** Begin SELECTION **

I’m going to show you how to make ful at home, and explain to you some regional variations of this dish.
What is Ful?
Ful medames, also known as ful mudammas, foul medames or simply foul (pronounced fuul) is a simple stew made of fava beans (broad beans), sometimes chickpeas and a few warm spices. Following the traditional recipe, the cooked beans are mashed and served hot with warm bread.
The dish is traditionally served for breakfast. Today, most people will eat it for breakfast, brunch or lunch on weekends. While ful is very easy to prepare, it’s a very filling and nutritious dish.
It’s originally from Egypt but it’s very popular across the Middle East and even beyond.
Ful Medames Ingredients
While ful is a simple dish, there are different ways to prepare it. The recipe varies from region to region, and even from one family to another. Some ful recipes call for fava beans (broad beans) and chickpeas, while others only require fava beans.

** End SELECTION **
** Begin DATA SEGMENT **

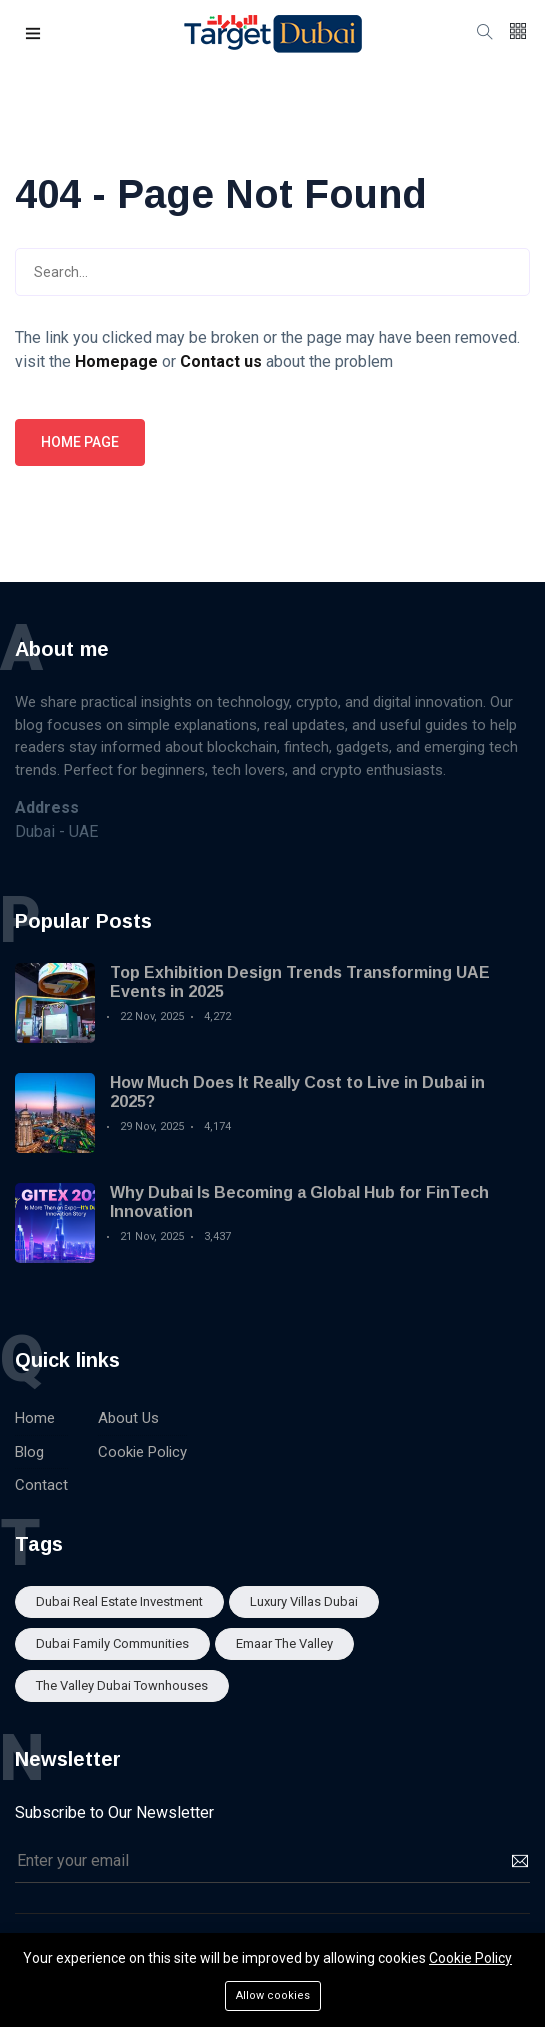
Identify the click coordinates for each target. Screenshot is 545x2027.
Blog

** End DATA SEGMENT **

Transcribe the passage on ful medames between "I’m going to" and "with warm bread.", inclusive.

I’m going to show you how to make ful at home, and explain to you some regional variations of this dish.
What is Ful?
Ful medames, also known as ful mudammas, foul medames or simply foul (pronounced fuul) is a simple stew made of fava beans (broad beans), sometimes chickpeas and a few warm spices. Following the traditional recipe, the cooked beans are mashed and served hot with warm bread.